[UR][Offload] Fixes for enqueue UR CTS tests (#19926)

RossBrunton · web-flow · commit 36419ab5444c · 2025-09-02T08:02:44.000-07:00
A small selection of fixes to increase the pass rate of the enqueue CTS
unit tests:
* Blocking memory reads/writes now properly wait on the queue.

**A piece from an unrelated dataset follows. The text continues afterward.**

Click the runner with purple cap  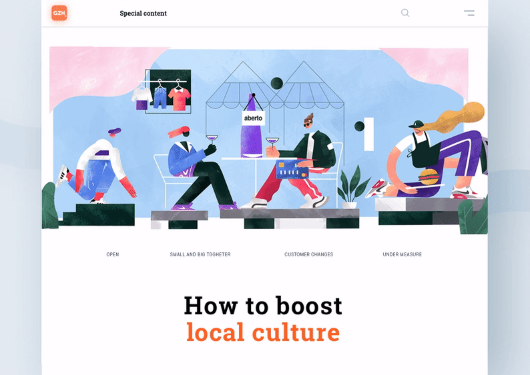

* `urKernelSetArgMemObj` added to the function table.
* Debug print removed.
* Layout of kernel arguments now matches the HIP target if Offload is on
  an AMD device.
* `urEnqueueEventsWaitWithBarrierExt` has been implemented (it just
  calls to the non-ext version).
* `UR_DEVICE_INFO_TIMESTAMP_RECORDING_SUPPORT_EXP` set to false.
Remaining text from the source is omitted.